» Список заданий
(a) Перепиши часть интервью с Луи Андриссеном и замени в ней «Стравинском» на «Шостаковиче». Начни с места, где стоят слова «Великий композитор-минималист Луи», и закончи после слов «все это всерьез?».
(b) Посчитай строки записей со словом «Task» и напиши только их число.

«Я мог бы писать и простую музыку. И поп-песни. Но их же пишут все»
Великий композитор-минималист Луи Андриссен — о московской премьере своего «Государства», марксизме, холокосте, смерти и провокациях.
- — В одной из ваших книг есть такой пассаж: «Когда даешь интервью журналистам, надо помнить, что они с удовольствием слышат дерзкие выражения: провокационные лозунги в газете выглядят отлично».
— Я действительно такое написал?! Не помню… Впрочем, это верно — мне нравится вас развлекать, странно было бы все время говорить только скучные вещи.
- — Ну, вас в этом упрекнуть было бы сложно. В ваших книгах тоже полно всяческих дерзких выпадов. Например, о Стравинском: «Ранние работы гения ни в чем не уступают поздним. Пусть развиваются бедняги вроде Бетховена». О Цемлинском: «Очень хороший композитор, гораздо лучше Малера». О Малере: «Коллеге следовало сочинять оперы». Вы все это всерьез?
— Вполне. Более того, удачная провокация достигает цели, если сказана всерьез, заставляет людей задуматься. Особенно интересно с Малером. Я уверен, что всякий настоящий любитель музыки немедленно согласится с тем, что Малер — прирожденный оперный композитор. Вопрос в том, почему он не писал опер, хотя много ими дирижировал. Впрочем, у меня на него ответа нет — я не думаю о Малере, не люблю его и нахожу скучным. Мне кажется, он считал себя слишком важной персоной, чтобы писать для театра. Ведь театр и тогда, и даже во времена Дягилева считался чем-то неглубоким, на уровне балагана. Теперь-то мы знаем, что театр — один из самых выразительных видов искусства наряду с литературой. В нем нет ничего поверхностного, это очень глубокая вещь — мы ведь все время от времени актерствуем, изображая других людей.
- — Вы приехали в Москву, чтобы представить первое российское исполнение своей ключевой вещи «Государство». Это первый ваш визит в город?

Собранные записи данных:

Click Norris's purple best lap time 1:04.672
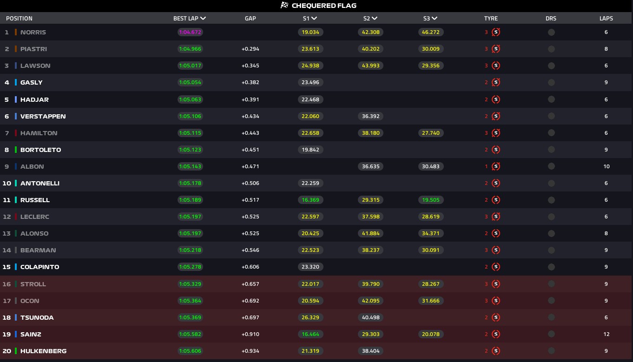The height and width of the screenshot is (362, 633). [190, 33]
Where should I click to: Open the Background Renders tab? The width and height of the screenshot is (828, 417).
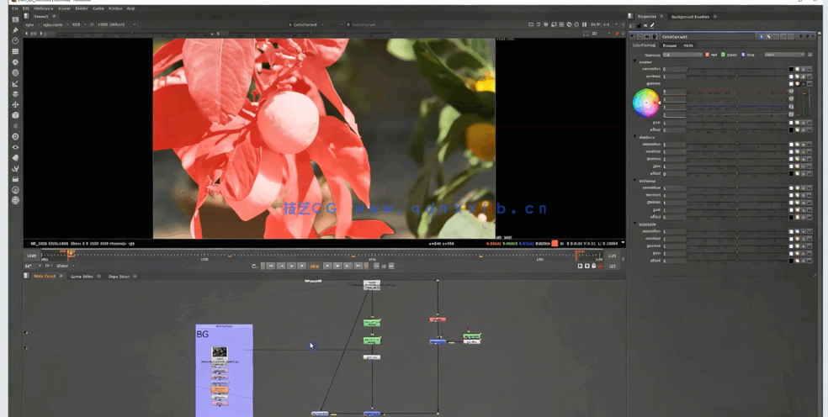pos(690,16)
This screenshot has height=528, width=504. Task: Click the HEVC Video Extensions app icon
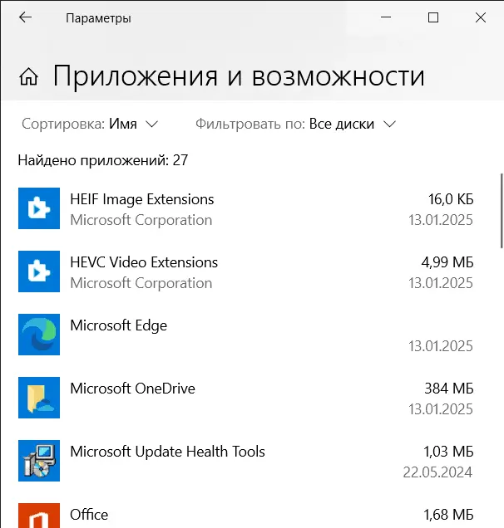pos(39,271)
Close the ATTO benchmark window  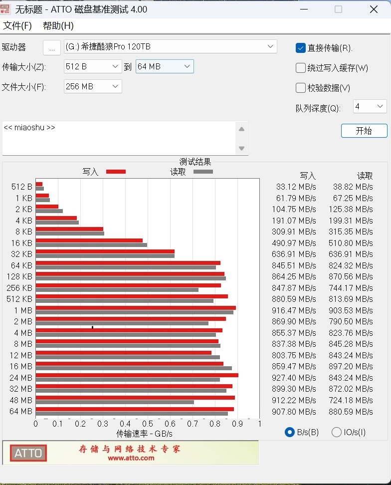click(374, 9)
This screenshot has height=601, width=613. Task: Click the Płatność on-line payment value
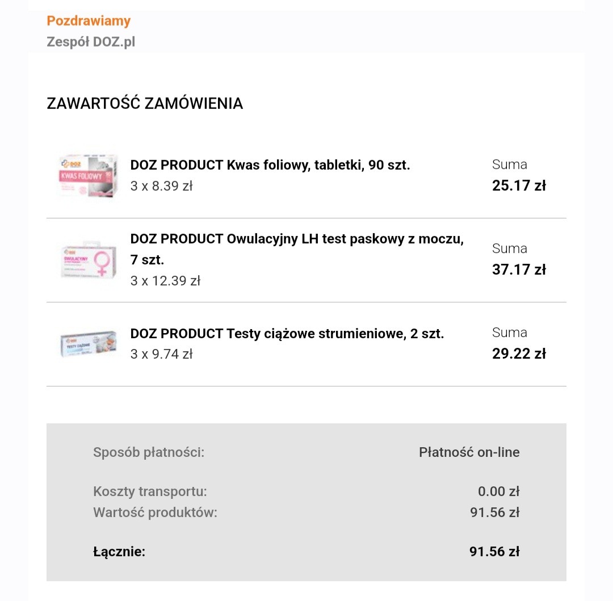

» Ответы по порядку
(a)
Великий композитор-минималист Луи Андриссен — о московской премьере своего «Государства», марксизме, холокосте, смерти и провокациях.
- — В одной из ваших книг есть такой пассаж: «Когда даешь интервью журналистам, надо помнить, что они с удовольствием слышат дерзкие выражения: провокационные лозунги в газете выглядят отлично».
— Я действительно такое написал?! Не помню… Впрочем, это верно — мне нравится вас развлекать, странно было бы все время говорить только скучные вещи.
- — Ну, вас в этом упрекнуть было бы сложно. В ваших книгах тоже полно всяческих дерзких выпадов. Например, о Шостаковиче: «Ранние работы гения ни в чем не уступают поздним. Пусть развиваются бедняги вроде Бетховена». О Цемлинском: «Очень хороший композитор, гораздо лучше Малера». О Малере: «Коллеге следовало сочинять оперы». Вы все это всерьез?

(b) 2